In 1992, a Republican-controlled Legislature - outraged by what it said was bureaucratic overreach by the Department of Environmental Protection and other agencies - successfully pushed a constitutional amendment to give lawmakers the authority to overturn administrative regulations.
Today, a Democrat-controlled Legislature is trying to use that authority to overturn the Christie administration's controversial "waiver rule" at the DEP.
Republicans are probably thinking about that old line, "Be careful what you wish for," right about now.
The waiver rule, which would take effect Aug. 1, would allow any business, individual or government entity to apply to the DEP commissioner for a waiver of environmental regulations. The idea is to streamline government and eliminate red tape.
Waivers will be granted only if one of four conditions apply: a public emergency exists; conflicting rules are blocking a project; there will be a net environmental benefit to granting a waiver; or if the rules are creating an undue hardship.
But critics, including us, have noted that the rule would give the DEP commissioner unprecedented - and possibly illegal - authority to waive duly promulgated regulations on a case-by-case basis.
Regulations must be based on an underlying statute approved by the Legislature. And indeed, lawmakers have written a waiver process into many environmental rules to make them more flexible.
But critics says there is no underlying statutory authority for the wholesale waivers that would be allowed under the new rule.
And that's why the Assembly used the 1992 constitutional amendment to approve a resolution last week saying the waiver rule violates the Legislature's intent.

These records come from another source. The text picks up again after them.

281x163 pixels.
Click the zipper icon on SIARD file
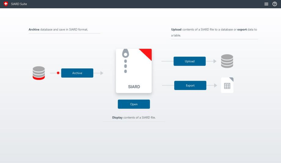coord(125,61)
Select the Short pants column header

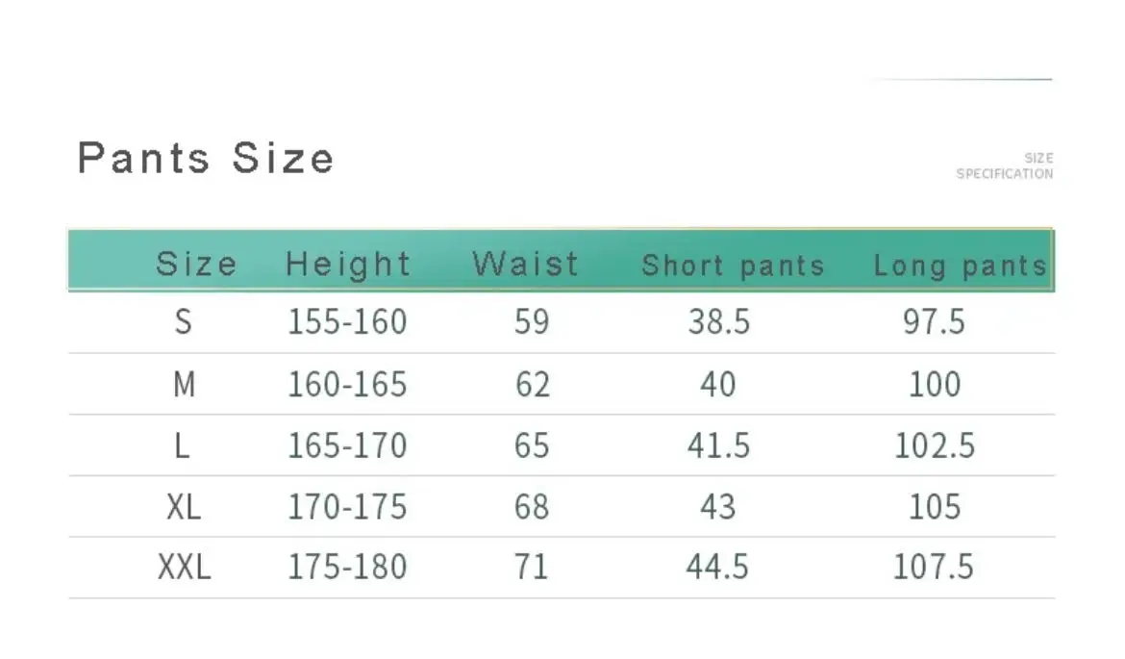pos(733,266)
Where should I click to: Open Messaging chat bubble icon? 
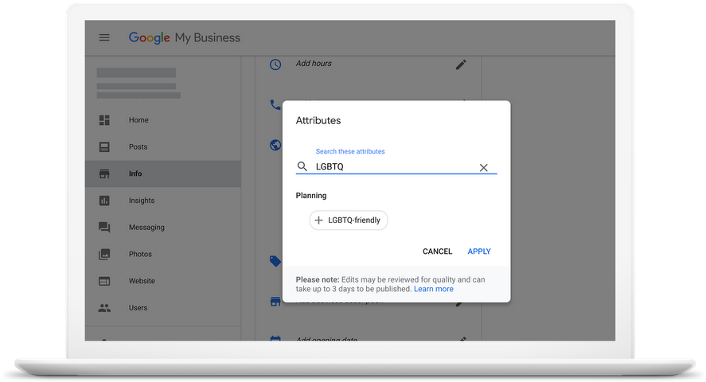104,228
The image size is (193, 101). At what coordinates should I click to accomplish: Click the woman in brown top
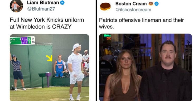click(x=123, y=76)
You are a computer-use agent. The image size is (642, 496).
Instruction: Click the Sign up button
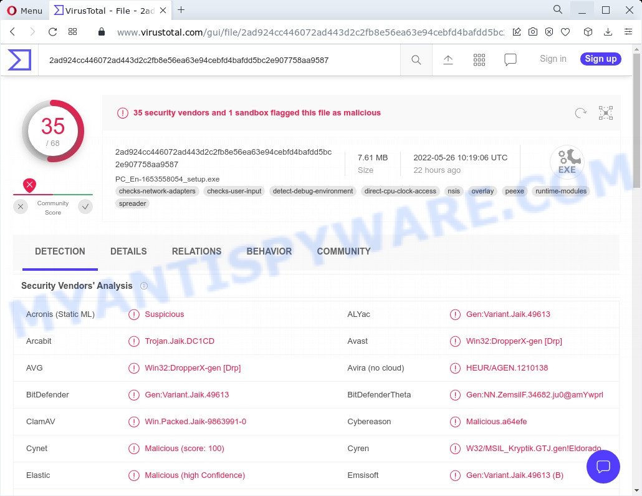pyautogui.click(x=600, y=59)
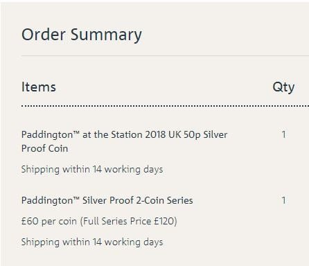This screenshot has width=309, height=266.
Task: Open Paddington at the Station 50p coin item
Action: coord(124,141)
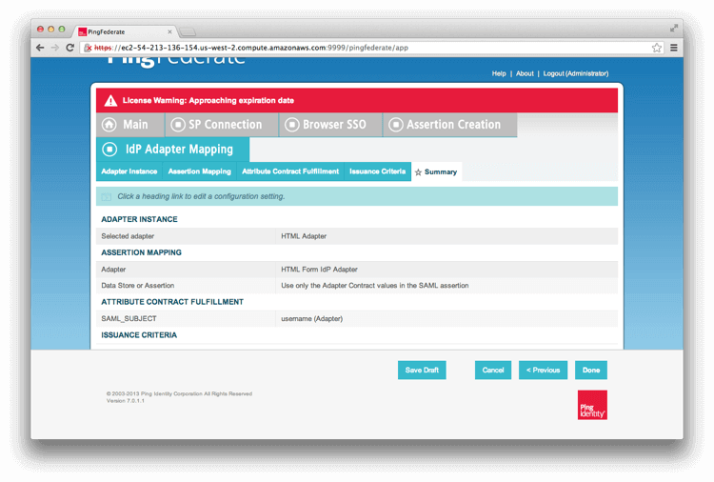Click the browser address bar URL
The image size is (714, 482).
click(x=286, y=48)
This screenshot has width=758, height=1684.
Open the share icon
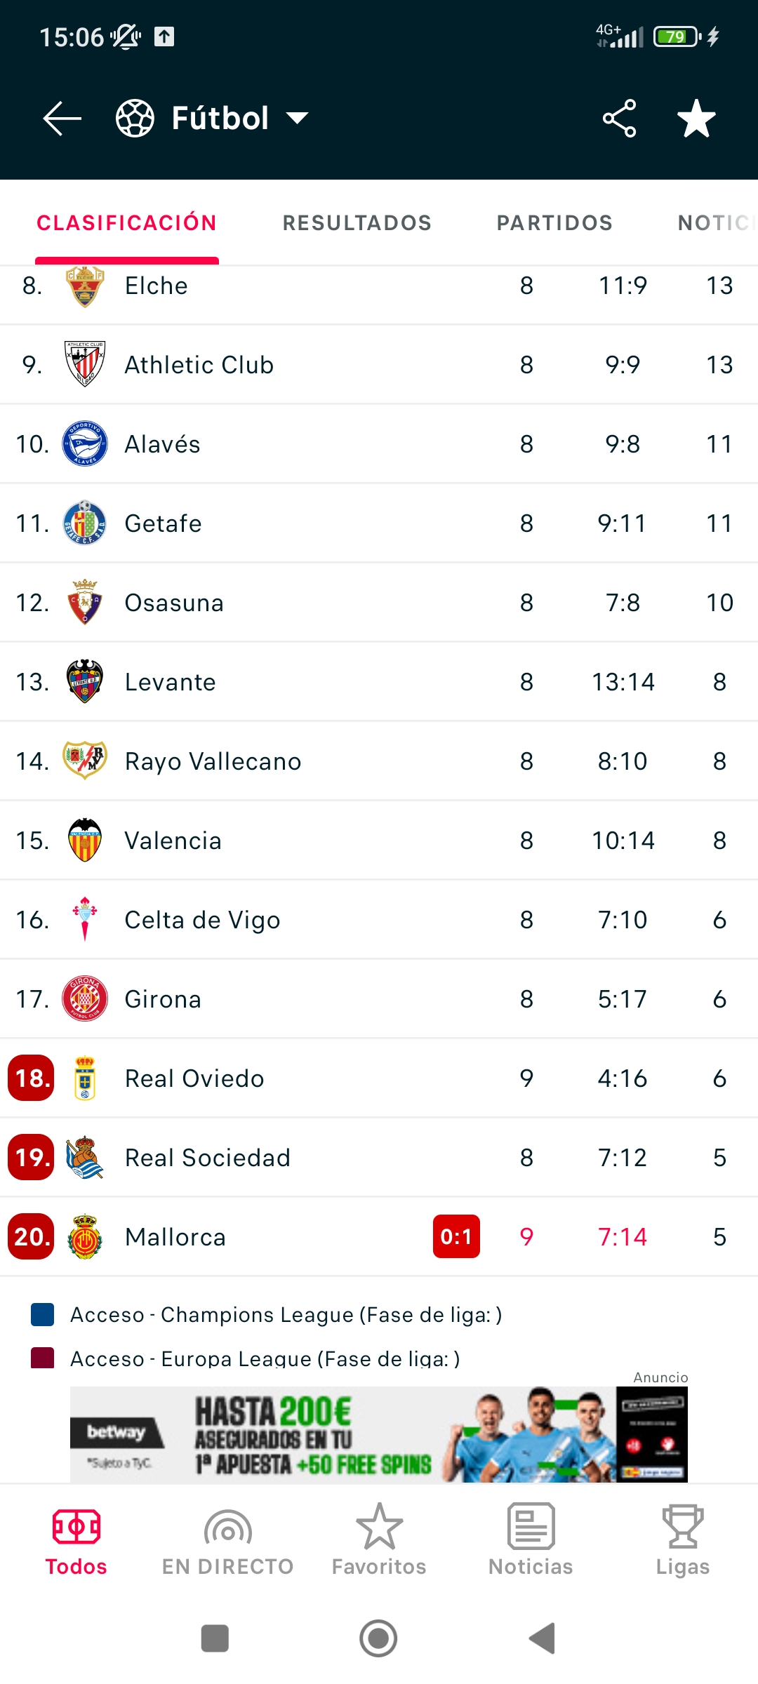619,118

Under this process, if the resolution is now passed by the state Senate, the DEP would have 30 days to either change or scrap the waiver rule. If it does not, the Legislature can pass another resolution that would eliminate the rule entirely.
That's the process Republicans pushed for in 1992. And now they have to live with it.
The waiver rule is bad public policy. There is no automatic provision for public input into the waiver process. Every developer who was ever denied a permit can claim undue hardship. And what do you think will happen when it's a politically connected developer who is claiming the need for a waiver?
Republicans pushed the 1992 amendment specifically to hamstring the DEP. Now, they are trying to hamstring the DEP with the waiver rule. And that '92 amendment - which has rarely, if ever, been used - may block them.
That's a sweet irony.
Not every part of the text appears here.